Data records:
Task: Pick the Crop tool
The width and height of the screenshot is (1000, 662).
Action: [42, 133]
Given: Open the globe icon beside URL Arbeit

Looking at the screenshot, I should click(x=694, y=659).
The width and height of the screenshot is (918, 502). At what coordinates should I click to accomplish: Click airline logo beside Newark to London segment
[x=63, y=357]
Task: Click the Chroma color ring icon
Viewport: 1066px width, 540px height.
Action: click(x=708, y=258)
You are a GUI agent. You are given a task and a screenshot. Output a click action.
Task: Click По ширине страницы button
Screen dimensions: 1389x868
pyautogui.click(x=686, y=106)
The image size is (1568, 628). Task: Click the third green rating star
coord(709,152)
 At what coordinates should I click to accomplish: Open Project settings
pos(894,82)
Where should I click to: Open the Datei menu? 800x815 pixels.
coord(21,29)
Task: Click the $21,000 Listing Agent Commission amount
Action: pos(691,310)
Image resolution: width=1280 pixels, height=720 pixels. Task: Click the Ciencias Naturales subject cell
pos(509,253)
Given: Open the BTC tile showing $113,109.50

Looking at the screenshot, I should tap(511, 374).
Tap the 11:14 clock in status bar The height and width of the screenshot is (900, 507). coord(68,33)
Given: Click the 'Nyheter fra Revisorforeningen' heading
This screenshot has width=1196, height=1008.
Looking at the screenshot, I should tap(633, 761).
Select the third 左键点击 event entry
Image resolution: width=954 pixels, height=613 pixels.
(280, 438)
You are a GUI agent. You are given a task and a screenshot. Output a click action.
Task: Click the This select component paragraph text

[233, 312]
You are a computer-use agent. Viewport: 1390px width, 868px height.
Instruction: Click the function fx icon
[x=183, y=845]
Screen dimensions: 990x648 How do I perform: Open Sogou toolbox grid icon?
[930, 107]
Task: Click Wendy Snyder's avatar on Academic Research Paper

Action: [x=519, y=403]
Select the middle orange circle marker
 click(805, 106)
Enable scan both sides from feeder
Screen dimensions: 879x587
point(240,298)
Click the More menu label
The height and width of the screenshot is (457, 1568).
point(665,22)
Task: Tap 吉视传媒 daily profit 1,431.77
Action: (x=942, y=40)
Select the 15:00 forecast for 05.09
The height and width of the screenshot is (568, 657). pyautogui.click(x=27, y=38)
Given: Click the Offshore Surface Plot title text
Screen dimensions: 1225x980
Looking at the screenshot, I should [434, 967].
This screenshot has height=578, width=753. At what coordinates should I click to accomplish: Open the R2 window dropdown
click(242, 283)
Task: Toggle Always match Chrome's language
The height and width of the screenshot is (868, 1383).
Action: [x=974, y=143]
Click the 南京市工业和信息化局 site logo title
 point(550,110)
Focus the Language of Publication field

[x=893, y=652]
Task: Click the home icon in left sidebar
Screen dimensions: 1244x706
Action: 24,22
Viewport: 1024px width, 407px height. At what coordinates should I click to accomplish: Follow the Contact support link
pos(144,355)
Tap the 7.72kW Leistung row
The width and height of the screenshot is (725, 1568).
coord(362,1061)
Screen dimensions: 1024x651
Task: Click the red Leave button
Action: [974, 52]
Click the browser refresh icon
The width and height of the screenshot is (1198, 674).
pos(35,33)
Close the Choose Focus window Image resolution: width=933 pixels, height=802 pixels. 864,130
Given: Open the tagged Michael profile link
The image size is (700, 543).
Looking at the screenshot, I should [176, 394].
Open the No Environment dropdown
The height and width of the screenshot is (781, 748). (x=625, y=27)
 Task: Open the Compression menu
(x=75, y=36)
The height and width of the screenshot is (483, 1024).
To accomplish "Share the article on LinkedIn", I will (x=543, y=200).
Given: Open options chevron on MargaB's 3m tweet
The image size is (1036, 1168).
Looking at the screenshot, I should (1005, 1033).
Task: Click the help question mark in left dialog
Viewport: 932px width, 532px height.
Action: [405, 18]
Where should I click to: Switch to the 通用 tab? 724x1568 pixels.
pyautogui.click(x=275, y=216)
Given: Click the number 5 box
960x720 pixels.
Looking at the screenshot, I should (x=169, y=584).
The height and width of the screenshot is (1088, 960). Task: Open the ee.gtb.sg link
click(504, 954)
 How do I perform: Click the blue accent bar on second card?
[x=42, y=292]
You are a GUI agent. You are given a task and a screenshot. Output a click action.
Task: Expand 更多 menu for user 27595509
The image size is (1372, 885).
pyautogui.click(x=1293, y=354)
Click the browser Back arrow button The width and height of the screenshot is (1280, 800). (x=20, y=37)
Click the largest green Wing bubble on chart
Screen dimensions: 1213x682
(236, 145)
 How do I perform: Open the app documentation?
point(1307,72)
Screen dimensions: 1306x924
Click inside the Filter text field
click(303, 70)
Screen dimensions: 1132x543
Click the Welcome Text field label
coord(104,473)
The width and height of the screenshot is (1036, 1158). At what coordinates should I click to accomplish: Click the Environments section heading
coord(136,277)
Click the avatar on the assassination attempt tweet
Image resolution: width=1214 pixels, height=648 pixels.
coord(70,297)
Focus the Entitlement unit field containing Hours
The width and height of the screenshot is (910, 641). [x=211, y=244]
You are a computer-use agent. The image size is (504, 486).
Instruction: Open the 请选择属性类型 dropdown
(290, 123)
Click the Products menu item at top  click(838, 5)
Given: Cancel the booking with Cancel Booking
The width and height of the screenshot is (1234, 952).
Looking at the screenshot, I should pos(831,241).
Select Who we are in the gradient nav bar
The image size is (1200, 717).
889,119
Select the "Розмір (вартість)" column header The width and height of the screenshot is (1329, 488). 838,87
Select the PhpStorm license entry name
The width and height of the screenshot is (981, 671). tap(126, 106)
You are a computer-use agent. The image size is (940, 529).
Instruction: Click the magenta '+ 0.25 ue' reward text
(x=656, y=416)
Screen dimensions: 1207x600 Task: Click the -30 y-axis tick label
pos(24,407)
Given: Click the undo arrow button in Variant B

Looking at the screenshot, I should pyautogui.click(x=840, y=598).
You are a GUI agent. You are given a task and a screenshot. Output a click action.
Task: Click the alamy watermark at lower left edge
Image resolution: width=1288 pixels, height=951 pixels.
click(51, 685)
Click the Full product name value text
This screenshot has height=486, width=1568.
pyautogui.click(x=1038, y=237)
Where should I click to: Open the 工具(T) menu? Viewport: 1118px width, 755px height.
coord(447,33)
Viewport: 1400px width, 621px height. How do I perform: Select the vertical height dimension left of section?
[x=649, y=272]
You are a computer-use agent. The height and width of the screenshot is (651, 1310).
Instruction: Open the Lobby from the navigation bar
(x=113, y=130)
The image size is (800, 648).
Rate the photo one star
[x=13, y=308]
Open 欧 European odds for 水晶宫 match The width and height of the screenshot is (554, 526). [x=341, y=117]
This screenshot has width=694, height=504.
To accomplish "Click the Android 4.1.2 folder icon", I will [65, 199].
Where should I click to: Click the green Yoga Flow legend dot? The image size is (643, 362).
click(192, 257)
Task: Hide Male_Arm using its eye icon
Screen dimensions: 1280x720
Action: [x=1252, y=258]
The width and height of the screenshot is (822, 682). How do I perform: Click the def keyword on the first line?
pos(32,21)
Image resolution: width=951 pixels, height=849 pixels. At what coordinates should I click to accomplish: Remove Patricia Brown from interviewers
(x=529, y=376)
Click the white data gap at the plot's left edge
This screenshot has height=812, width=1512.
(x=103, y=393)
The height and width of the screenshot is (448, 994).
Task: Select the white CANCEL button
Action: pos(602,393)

**WHAT TO PRODUCE:**
Read through the entries and copy every line that includes "browser".

**RESULT FOR THIS TASK:**
Click the browser refresh icon
Click the browser Back arrow button The width and height of the screenshot is (1280, 800). (x=20, y=37)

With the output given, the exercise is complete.